Stored data
※ ※ ※

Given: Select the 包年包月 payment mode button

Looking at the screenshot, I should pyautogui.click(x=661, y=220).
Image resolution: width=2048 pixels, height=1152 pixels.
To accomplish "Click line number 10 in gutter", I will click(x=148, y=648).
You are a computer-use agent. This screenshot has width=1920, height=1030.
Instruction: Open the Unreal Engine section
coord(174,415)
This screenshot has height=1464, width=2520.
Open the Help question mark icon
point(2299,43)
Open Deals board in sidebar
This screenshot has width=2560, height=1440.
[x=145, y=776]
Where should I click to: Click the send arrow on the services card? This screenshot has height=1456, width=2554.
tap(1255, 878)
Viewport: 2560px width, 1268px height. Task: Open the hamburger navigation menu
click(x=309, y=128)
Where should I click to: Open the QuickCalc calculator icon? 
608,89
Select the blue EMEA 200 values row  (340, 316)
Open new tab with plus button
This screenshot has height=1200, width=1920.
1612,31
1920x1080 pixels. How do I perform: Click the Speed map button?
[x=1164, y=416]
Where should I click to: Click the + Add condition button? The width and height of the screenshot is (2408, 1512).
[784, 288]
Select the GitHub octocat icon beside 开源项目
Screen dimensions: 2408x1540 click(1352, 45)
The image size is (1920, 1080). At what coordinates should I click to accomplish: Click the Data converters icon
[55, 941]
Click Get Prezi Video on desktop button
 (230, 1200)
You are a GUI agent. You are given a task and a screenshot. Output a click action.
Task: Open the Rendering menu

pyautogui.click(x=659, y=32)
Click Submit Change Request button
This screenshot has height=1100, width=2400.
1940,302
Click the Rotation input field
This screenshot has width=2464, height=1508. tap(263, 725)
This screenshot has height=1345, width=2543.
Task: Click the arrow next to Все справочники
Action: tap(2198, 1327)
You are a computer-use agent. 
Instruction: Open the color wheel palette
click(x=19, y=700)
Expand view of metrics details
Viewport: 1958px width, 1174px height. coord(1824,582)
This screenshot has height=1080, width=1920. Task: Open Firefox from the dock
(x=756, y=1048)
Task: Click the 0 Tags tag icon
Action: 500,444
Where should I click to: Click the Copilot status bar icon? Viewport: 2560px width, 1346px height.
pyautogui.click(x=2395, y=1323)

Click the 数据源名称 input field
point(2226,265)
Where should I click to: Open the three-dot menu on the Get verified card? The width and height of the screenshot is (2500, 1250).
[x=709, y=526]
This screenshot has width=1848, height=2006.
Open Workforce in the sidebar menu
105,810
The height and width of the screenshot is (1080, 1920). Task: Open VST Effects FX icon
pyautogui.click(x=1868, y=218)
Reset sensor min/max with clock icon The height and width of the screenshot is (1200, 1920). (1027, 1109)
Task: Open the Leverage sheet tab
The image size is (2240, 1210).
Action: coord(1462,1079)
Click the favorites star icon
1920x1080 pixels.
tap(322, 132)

※ ※ ※

* ASSIGNED TASK:
Output only the lines from the top of the entries through the one holding "You are a computer-use agent. This", copied exactly.

* THE COMPLETED TASK:
Given: Select the 包年包月 payment mode button

Looking at the screenshot, I should pyautogui.click(x=661, y=220).
Image resolution: width=2048 pixels, height=1152 pixels.
To accomplish "Click line number 10 in gutter", I will click(x=148, y=648).
You are a computer-use agent. This screenshot has width=1920, height=1030.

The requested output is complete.